**Goal:** In the stretch from the line containing "The height and" through the end of the material, rename "sidebar" to "navigation panel" and reproduce those lines with everything else unchanged. Leave the pictures out of your answer.

**Pointing records for screenshots and pages:**

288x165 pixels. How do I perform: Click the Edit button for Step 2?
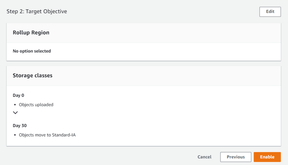click(270, 12)
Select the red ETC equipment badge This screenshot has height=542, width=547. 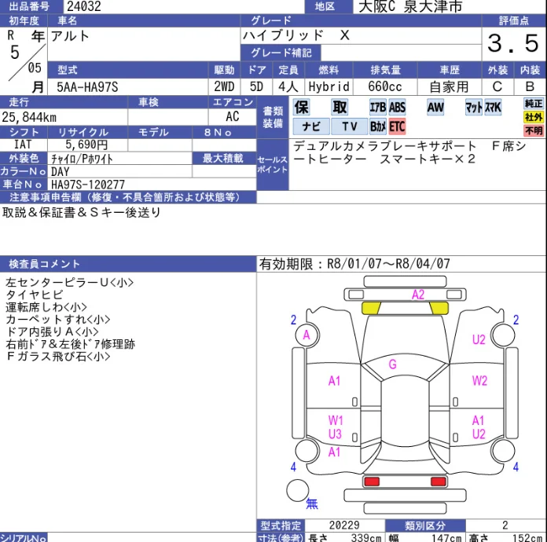coord(397,126)
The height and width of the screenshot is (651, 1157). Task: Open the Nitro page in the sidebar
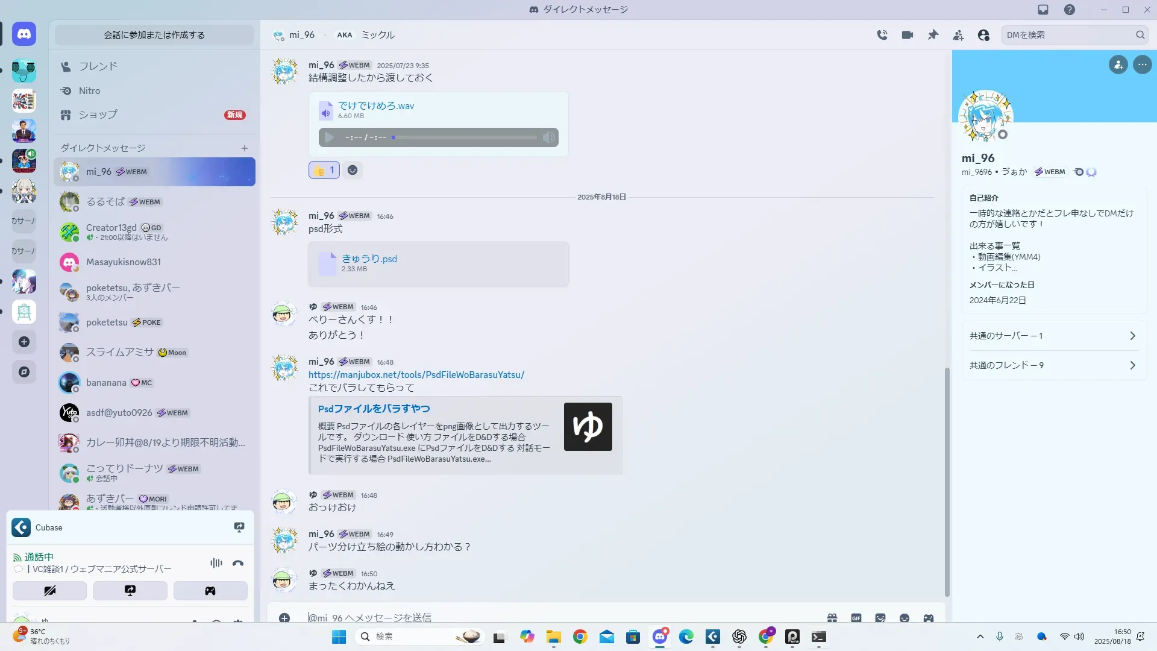(89, 91)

**Finished answer:**
The height and width of the screenshot is (651, 1157). Task: Open the Nitro page in the navigation panel
(89, 91)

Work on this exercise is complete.